In 1910, almost 14 percent of voting-age males in the United States were non-naturalized immigrants. (Women didn’t get the vote until 1920.) Add in the disenfranchised blacks of the Jim Crow South, and what you had in America was a sort of minor-key apartheid system, with about a quarter of the population — in general, the poorest and most in need of help — denied any political voice.
That dilution of democracy helped prevent any effective response to the excesses and injustices of the Gilded Age, because those who might have demanded that politicians support labor rights, progressive taxation and a basic social safety net didn’t have the right to vote. Conversely, the restrictions on immigration imposed in the 1920s had the unintended effect of paving the way for the New Deal and sustaining its achievements, by creating a fully enfranchised working class.
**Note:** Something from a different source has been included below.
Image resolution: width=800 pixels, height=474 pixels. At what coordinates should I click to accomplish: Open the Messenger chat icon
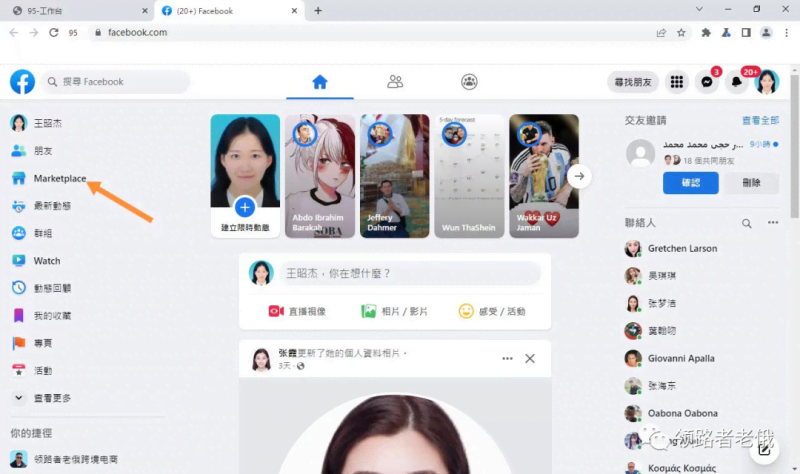click(x=707, y=82)
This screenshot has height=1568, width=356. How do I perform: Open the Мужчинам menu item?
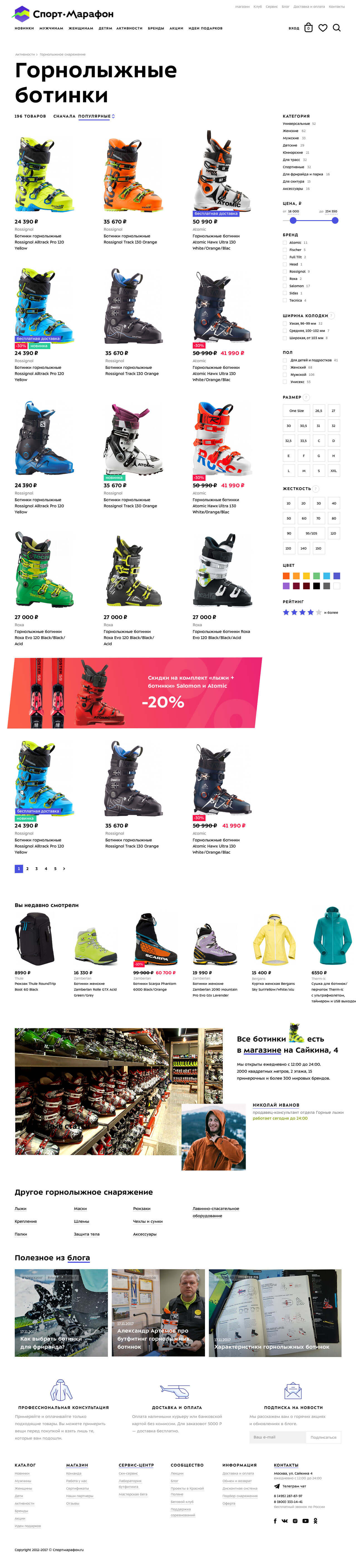pyautogui.click(x=51, y=28)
But now we’re living in the second Gilded Age. And as before, one of the things making antiworker, unequalizing policies politically possible is the fact that millions of the worst-paid workers in this country can’t vote. What progressives should care about, above all, is that immigration reform stop our drift into a new system of de facto apartheid.
Now, the proposed immigration reform does the right thing in principle by creating a path to citizenship for those already here. We’re not going to expel 11 million illegal immigrants, so the only way to avoid having those immigrants be a permanent disenfranchised class is to bring them into the body politic.
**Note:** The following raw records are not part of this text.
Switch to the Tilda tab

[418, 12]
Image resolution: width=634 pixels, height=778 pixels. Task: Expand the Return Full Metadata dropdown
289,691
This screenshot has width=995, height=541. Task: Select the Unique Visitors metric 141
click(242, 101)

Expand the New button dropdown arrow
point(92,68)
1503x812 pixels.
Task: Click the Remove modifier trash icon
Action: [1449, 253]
And I can’t share the outrage of those who say that illegal immigrants broke the law by coming here. Is that any worse than what my grandfather did by staying in America, when he was supposed to return to Russia to serve in the czar’s army?
But the bill creates a path to citizenship so torturous that most immigrants probably won’t even try to legalize themselves. Meanwhile, the bill creates a guest worker program, which is exactly what we don’t want to do. Yes, it would raise the income of the guest workers themselves, and in narrow financial terms guest workers are a good deal for the host nation — because they don’t bring their families, they impose few costs on taxpayers. But it formally creates exactly the kind of apartheid system we want to avoid.
Progressive supporters of the proposed bill defend the guest worker program as a necessary evil, the price that must be paid for business support. Right now, however, the price looks too high and the reward too small: this bill could all too easily end up actually expanding the class of disenfranchised workers.
1 comment:
I think Paul overstates his case re the 1920s: the foreign-born peaked not in Republican 1920 but in Democrat 1930, and remained high at Roosevelt's election, while the number of non-citizens fell by less than a million between the two censuses, only 40% of the 1930s drop. So it's a result more of the Depression than the Quota Act, and it reminds us that migrants are overwhelmingly rational actors who respond appropriately to economic conditions without heavy-handed exclusion.
Today's proposed solution to what's effectively an accumulated regular immigration backlog seems altogether worse for the 0.4-0.6m who've annually entered by irregular means and the similar numbers promised only a precarious third-class legality in future.